同盟国の「離反」とバイデン政権高官の警告 トランプ氏の関税政策における朝令暮改ぶりは、同盟国を北京へと追いやっている。バイデン政権で国務副長官を務めたカート・キャンベル氏は、トランプ氏が台湾に関して発する矛盾したシグナルが、パートナー国に「ワシントンは信頼に足るのか」という疑念を抱かせていると指摘する。 日本やインドといった同盟国は、米国からの確実な保証を求めてトランプ氏に働きかけようとしている。しかし、自国の安全を守るため、彼らは「核武装の検討」や「他国との提携」といった、極めて困難な決断を迫られる可能性も否定できない。
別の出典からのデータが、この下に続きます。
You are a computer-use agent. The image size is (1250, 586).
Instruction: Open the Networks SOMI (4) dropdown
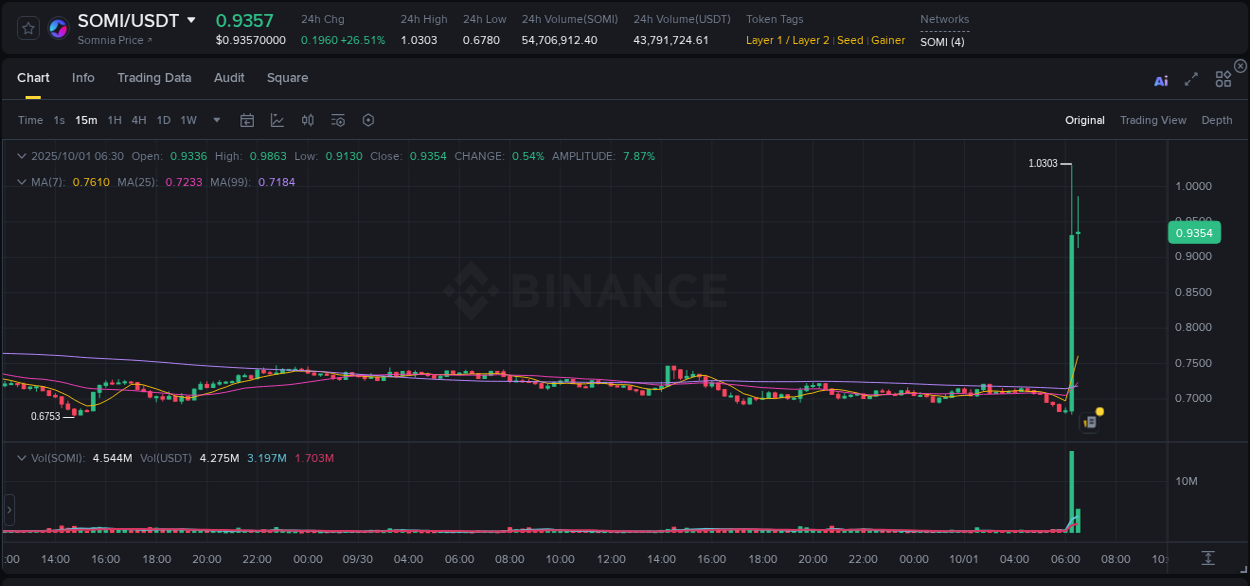pyautogui.click(x=942, y=42)

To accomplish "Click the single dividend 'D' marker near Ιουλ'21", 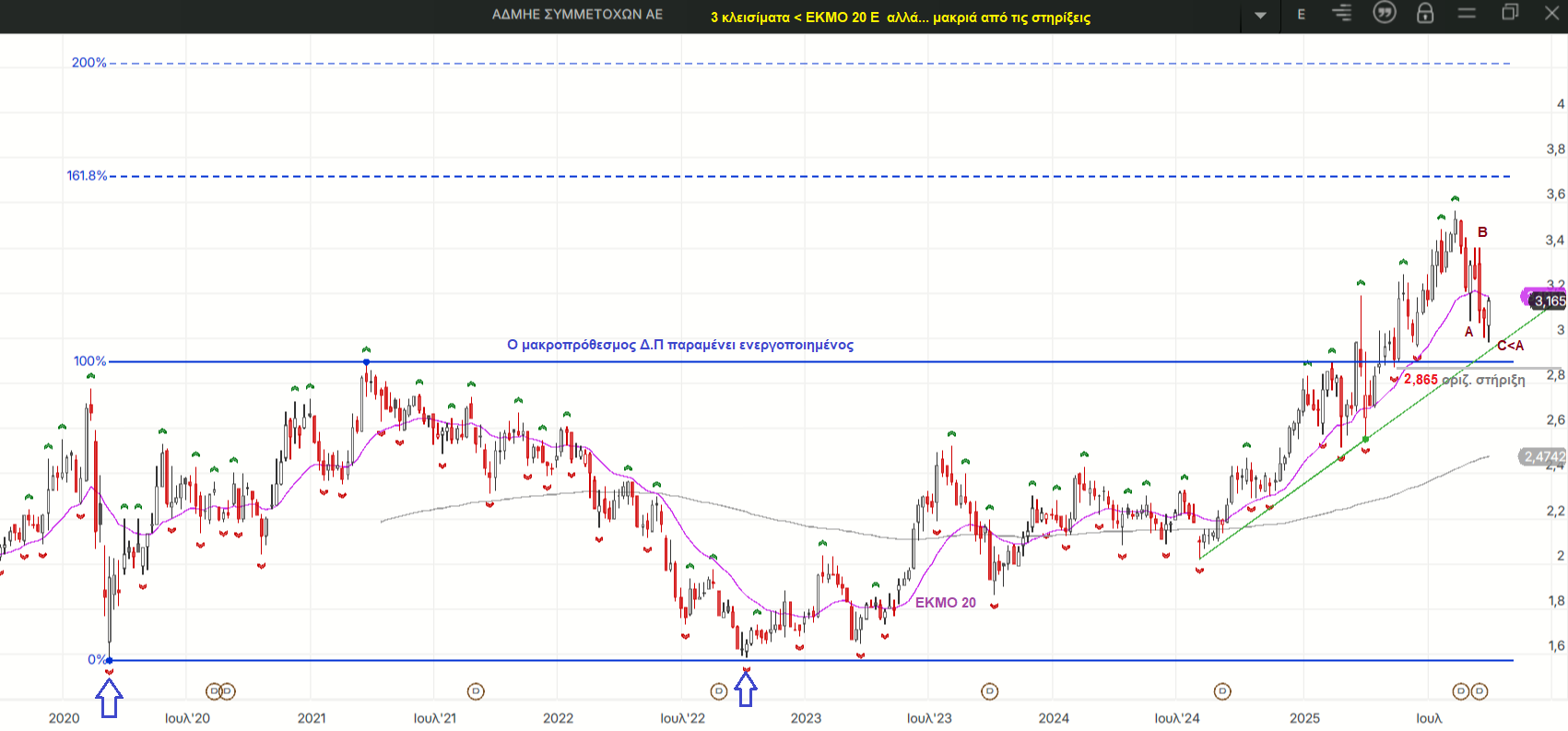I will pos(476,691).
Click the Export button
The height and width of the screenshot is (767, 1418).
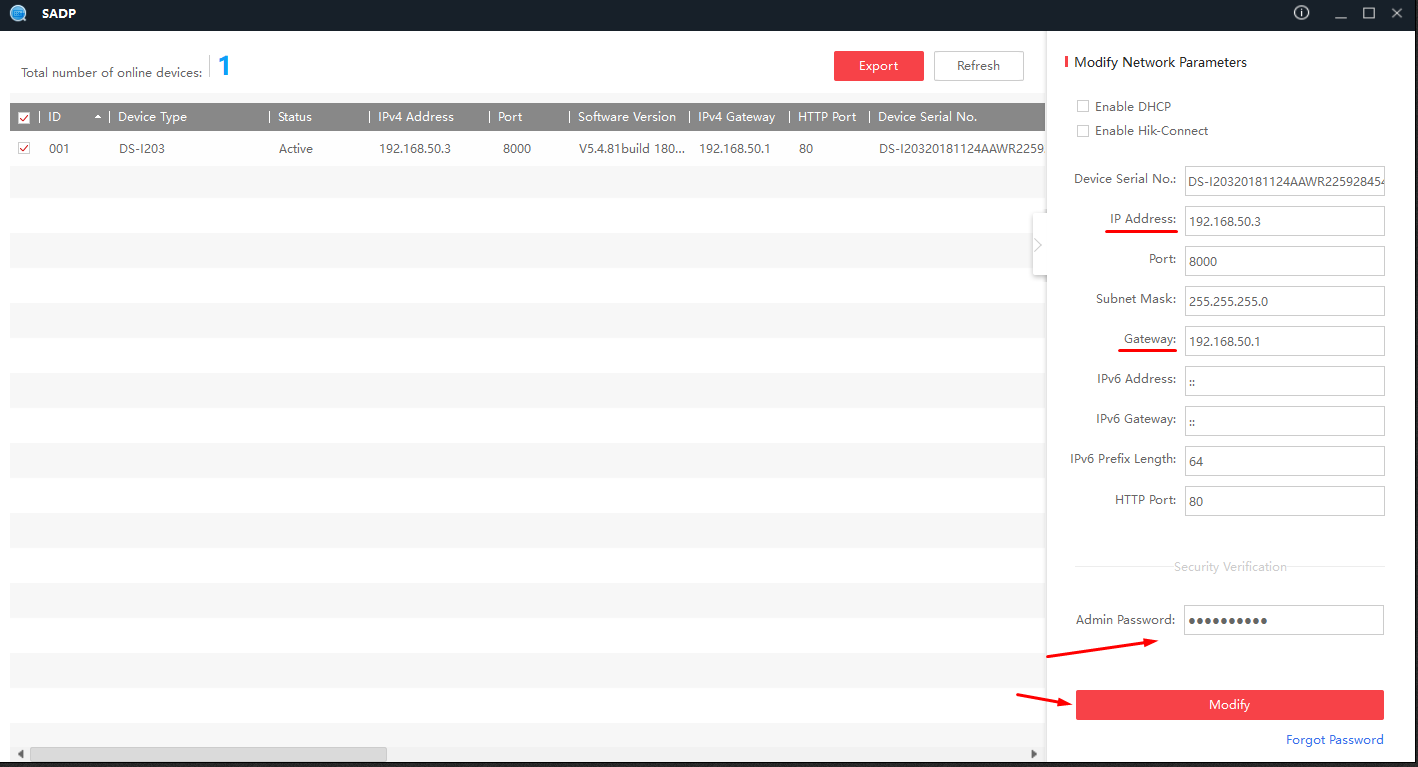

「世紀の悪手」への懸念 トランプ氏の曖昧さは、米国外交政策における最後の超党派合意「対中強硬姿勢と競争的関係」をも破壊した。キャンベル氏は、投資界の一部の共和党員やリベラルな学者・シンクタンクまでもが「寝返り」、中国に対してより融和的・協力的なアプローチを支持し始めていると警告する。
かつてバイデン政権で「インド太平洋のツァーリ(司令塔)」と呼ばれたキャンベル氏は、最悪のシナリオを危惧している。それは、トランプ氏が4月の北京訪問で、単なる農産物の購入やフェンタニル(麻薬)流出規制といった短期的な利益と引き換えに、台湾問題で重大な譲歩を行うことだ。 もしそうなれば、それは疑いようもなく「最悪の取引(Bad Deal)」となるだろう。それは中国に西太平洋の覇権への道を開き、21世紀における米国の国運そのものを売り渡すことに他ならないからだ。